• **Your objective**: Which of the lines in the listing that follows hold "height"? Pull each one out.

• **Provided entries**:
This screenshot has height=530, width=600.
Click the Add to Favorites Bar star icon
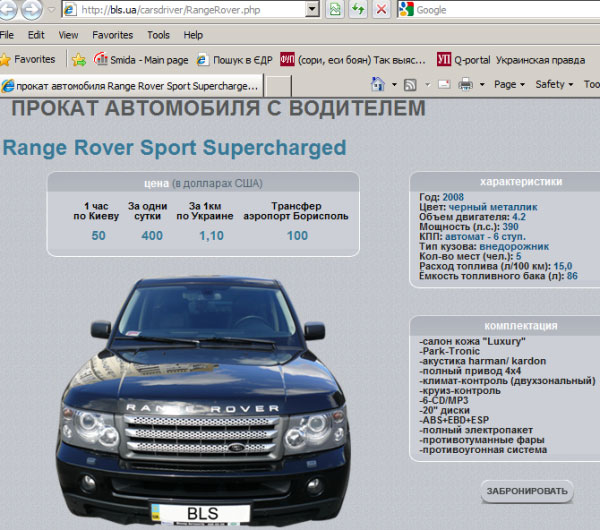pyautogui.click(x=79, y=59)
==
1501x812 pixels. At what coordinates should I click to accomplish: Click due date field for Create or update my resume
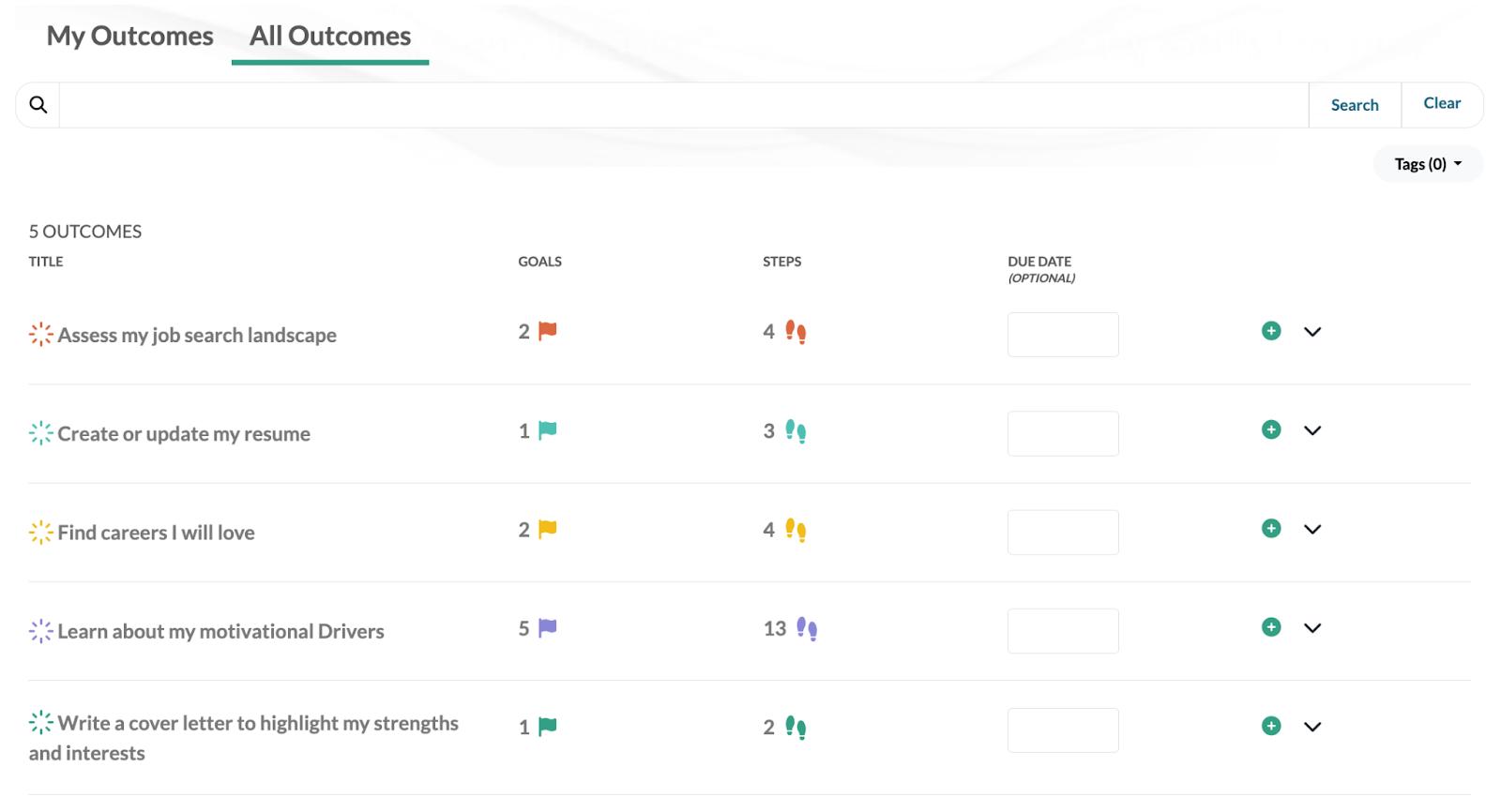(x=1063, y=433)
...
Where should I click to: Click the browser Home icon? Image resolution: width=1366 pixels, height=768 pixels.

• **Answer area**:
This screenshot has height=530, width=600.
Where should I click to: Click the browser Home icon? Image resolution: width=1366 pixels, height=768 pixels.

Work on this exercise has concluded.